MICHAEL SENDLBECK, et al., Plaintiffs,
v.
CHARLES FLYNN, et al., Defendants.



The opinion of the court was delivered by: KEN SCHROEDER, Magistrate Judge

DECISION AND ORDER

This matter was referred to the undersigned by the Hon. Richard J. Arcara, in accordance with 28 U.S.C. § 636(b), for all pretrial matters and to hear and report upon dispositive motions. Dkt. # 19, 99.

Currently before the Court is plaintiffs' motion to compel defendant Frank MacKay to respond to interrogatories and document demands and to answer deposition questions. Dkt. #155.

  BACKGROUND

  This action is the result of political infighting over control of the Independence Party of Erie County ("County Party").
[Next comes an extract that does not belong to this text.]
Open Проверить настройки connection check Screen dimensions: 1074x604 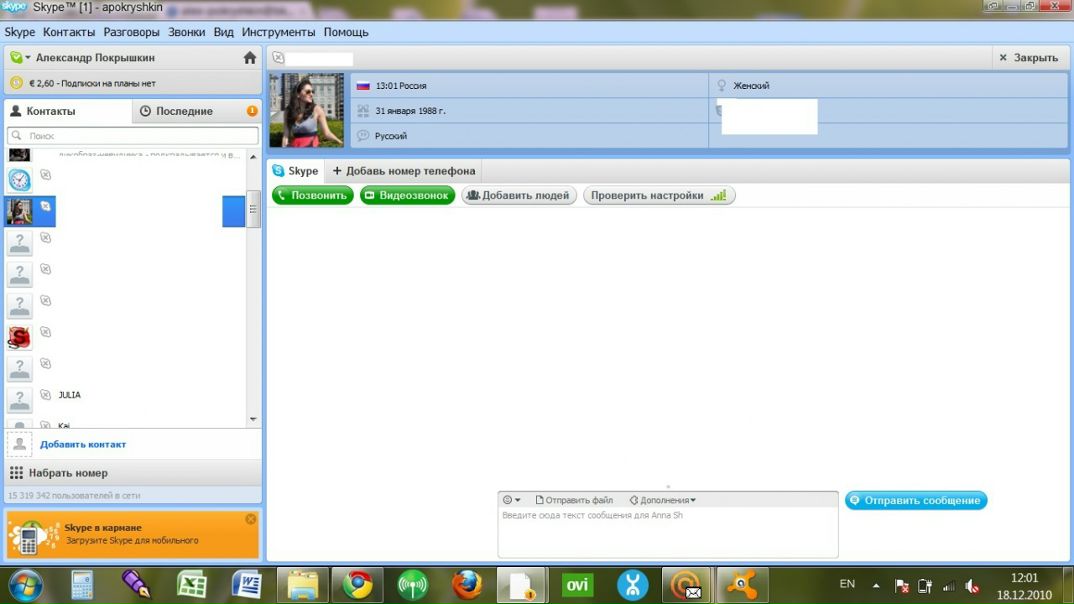pos(658,196)
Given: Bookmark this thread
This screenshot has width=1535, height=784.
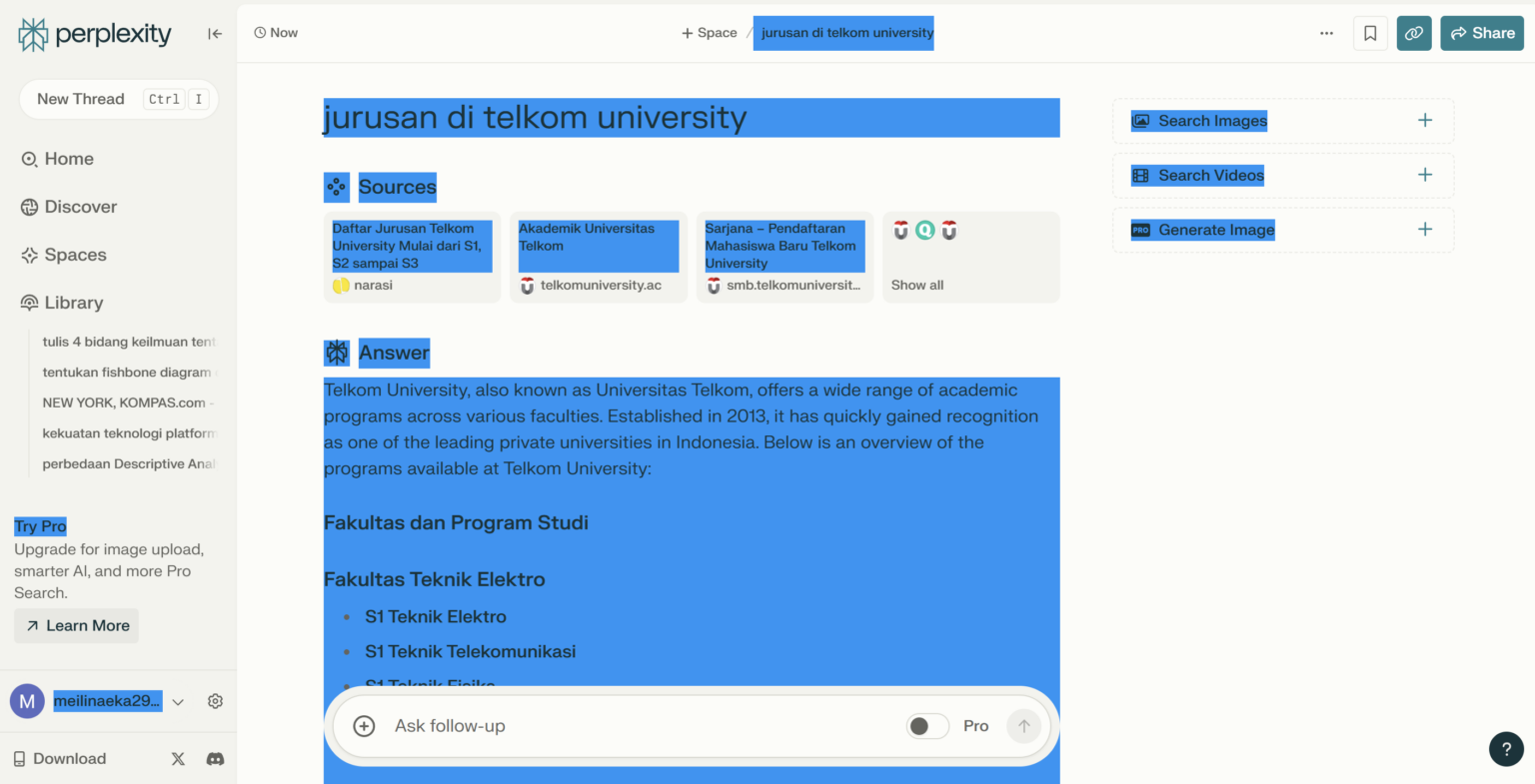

In their Complaint brought pursuant to 42 U.S.C. § 1983, plaintiffs alleged, inter alia, that the defendants: (1) excluded certain duly elected Independence Party Committee Members ("Committee Members"), from participation in the organizational meeting of the County Party on November 7, 2000 which, inter alia, defined the geographic jurisdiction of the County Party to include those New York State Assembly Districts which are wholly within Erie County (thereby excluding the 147th Assembly District), and adopted procedures for the authorization and nomination of candidates for public office; (2) denied certain Committee Members notice of and participation in meetings to authorize and nominate candidates for public office; and (3) instituted proceedings before the Independence Party of the State of New York ("State Party"), which led to the removal of certain Committee Members. Dkt. #60. As a result, plaintiffs complain that they were deprived of personal and representative participation in the process by which the County Party designated non-party candidates pursuant to New York State Election Law § 6-120(3), thereby violating plaintiffs' rights to vote and to freedom of speech and association as guaranteed by the First and Fourteenth Amendments. Dkt. #60, ¶¶ 34, 37.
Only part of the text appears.